Apart from the pictures, write out the records that follow exactly.

——

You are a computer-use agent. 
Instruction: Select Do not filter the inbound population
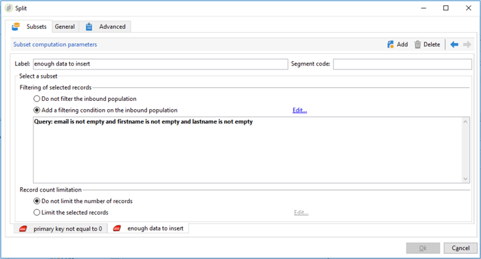37,98
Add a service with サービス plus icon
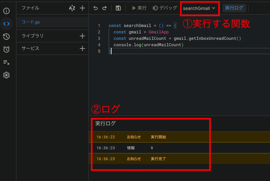This screenshot has height=181, width=270. tap(82, 48)
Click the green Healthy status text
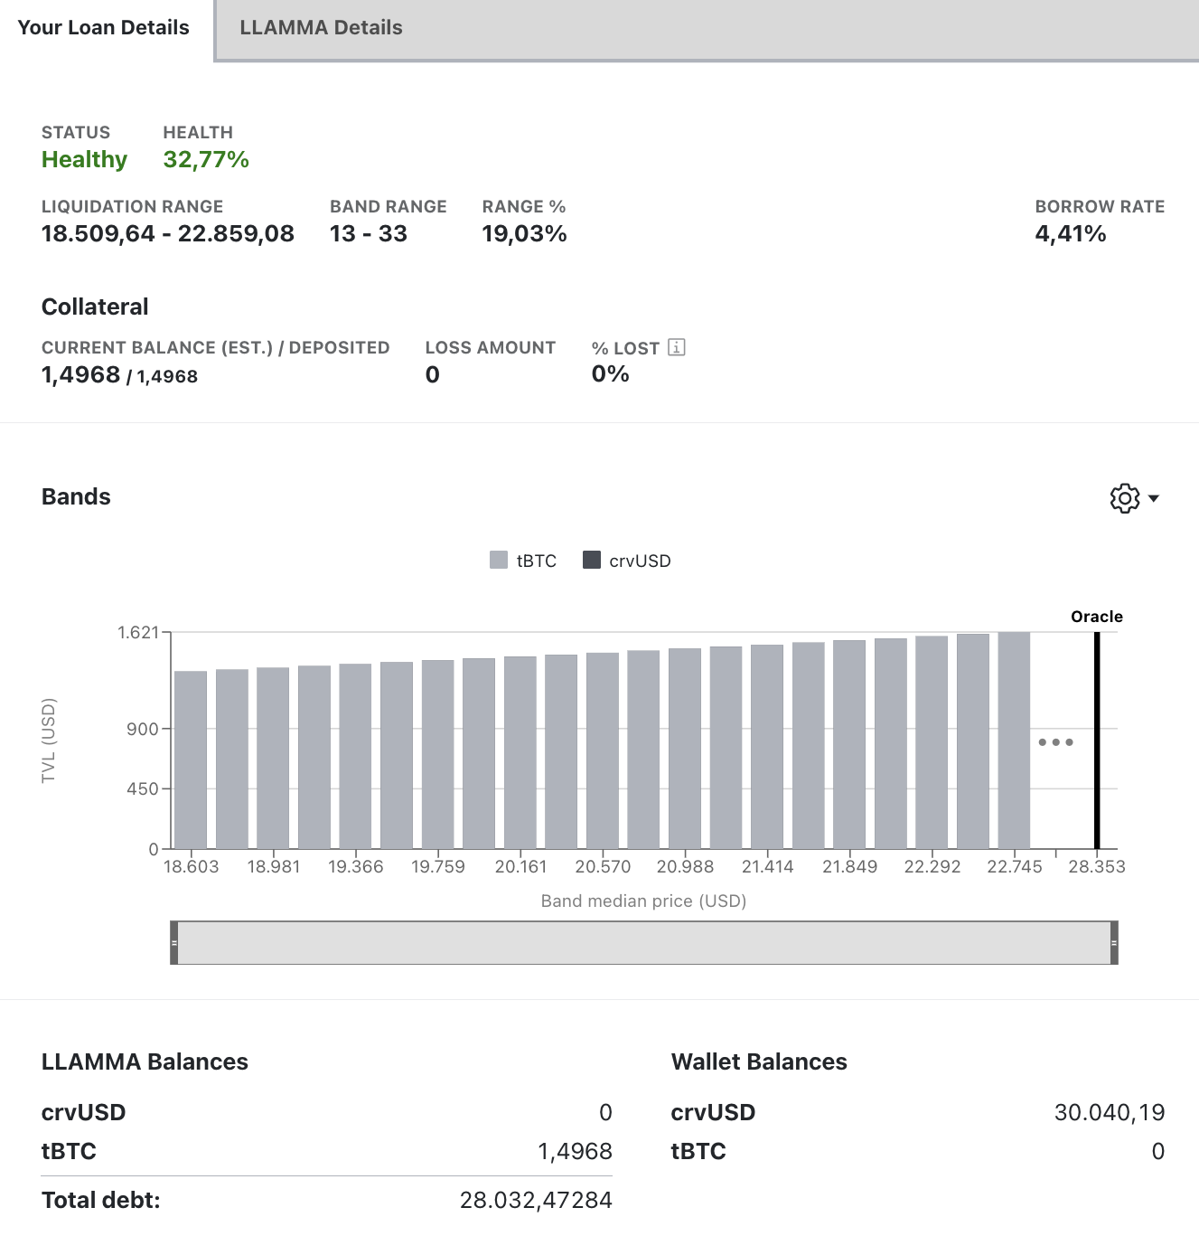 [x=84, y=160]
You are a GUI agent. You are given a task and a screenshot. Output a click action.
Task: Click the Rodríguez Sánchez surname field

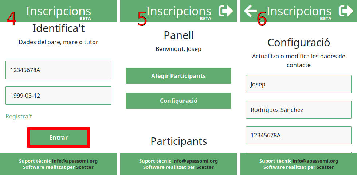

——

**Task solution:**
You are a computer-use agent. 
Instruction: Select Do not filter the inbound population
37,98
Add a service with サービス plus icon
This screenshot has height=181, width=270. tap(82, 48)
Click the green Healthy status text
 [x=84, y=160]
You are a GUI agent. You are given a task and a screenshot. Output a click action.
Task: Click the Rodríguez Sánchez surname field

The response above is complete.